O presidente da Assembleia Legislativa de Mato Grosso (ALMT), deputado Max Russi, apresentou um balanço das principais ações, leis e iniciativas voltadas ao combate à violência contra a mulher no estado. A atuação envolve desde a criação de normas legais até campanhas educativas, parcerias institucionais e cobranças para que as políticas públicas saiam do papel e cheguem ao atendimento direto das vítimas.
Entre as principais leis de autoria do parlamentar estão normas que ampliam a proteção às mulheres, como a que estabelece protocolos de auxílio em bares e casas noturnas, a que obriga agressores a arcarem com despesas de saúde das vítimas, a criação de um guia informativo com todos os serviços disponíveis no estado e a inclusão oficial da Campanha do Laço Branco no calendário estadual, incentivando o engajamento dos homens no enfrentamento da violência. Também tramita projeto que prevê a reserva de vagas de emprego para mulheres em situação de violência ou vulnerabilidade social em contratos públicos.
Além da produção legislativa, Max Russi intensificou ações do Agosto Lilás, ampliou campanhas educativas na Assembleia e fortaleceu a atuação da Procuradoria da Mulher. Como presidente da ALMT, ele tem cobrado do Poder Executivo a aplicação efetiva das leis já aprovadas, por meio de requerimentos que solicitam informações e cronogramas sobre mais de 60 normas estaduais relacionadas à violência doméstica.
Outro destaque é a articulação institucional. Após casos recentes de violência política de gênero em Mato Grosso, o deputado, em conjunto com a deputada Janaína Riva, iniciou tratativas com o Ministério Público Federal para a criação de um núcleo específico de enfrentamento à violência política contra mulheres dentro da Assembleia. Também foram destinadas emendas parlamentares para redes de atendimento, casas de passagem, delegacias especializadas, capacitação de profissionais e programas de independência financeira para vítimas.

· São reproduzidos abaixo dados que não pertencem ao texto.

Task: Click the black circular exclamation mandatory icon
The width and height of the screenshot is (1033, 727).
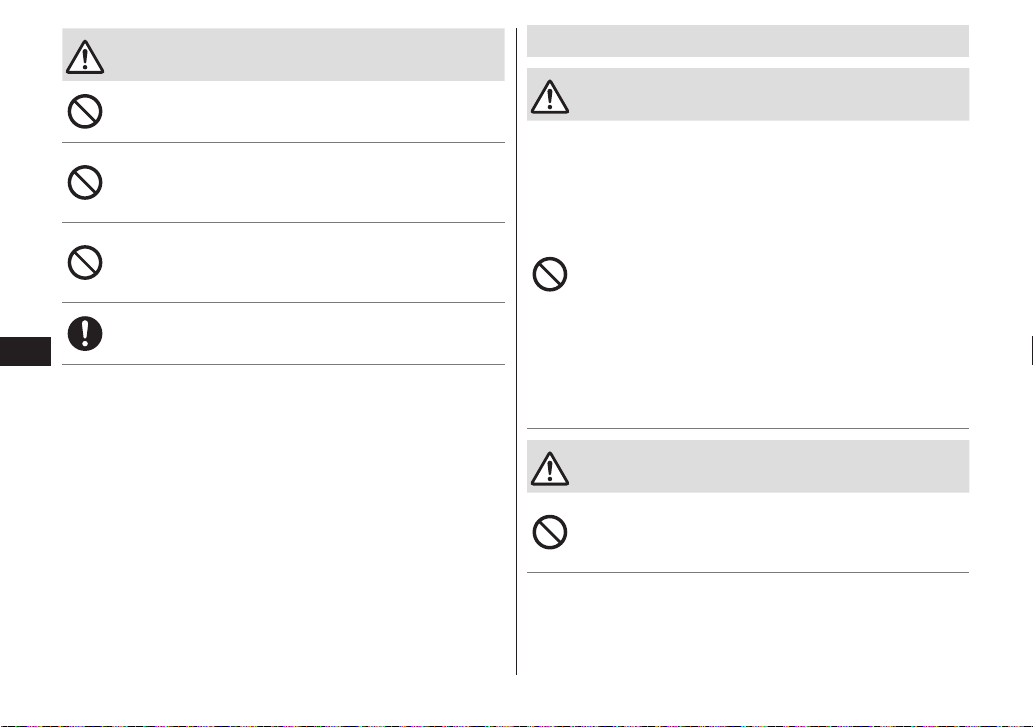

O debate ocorre em um cenário preocupante. Dados oficiais apontam que Mato Grosso lidera o ranking nacional de feminicídios em taxa proporcional, reforçando a urgência de ações integradas entre poder público e sociedade. Para Max Russi, o enfrentamento à violência contra a mulher precisa ser contínuo, coletivo e efetivo, com foco na prevenção, proteção e garantia de direitos.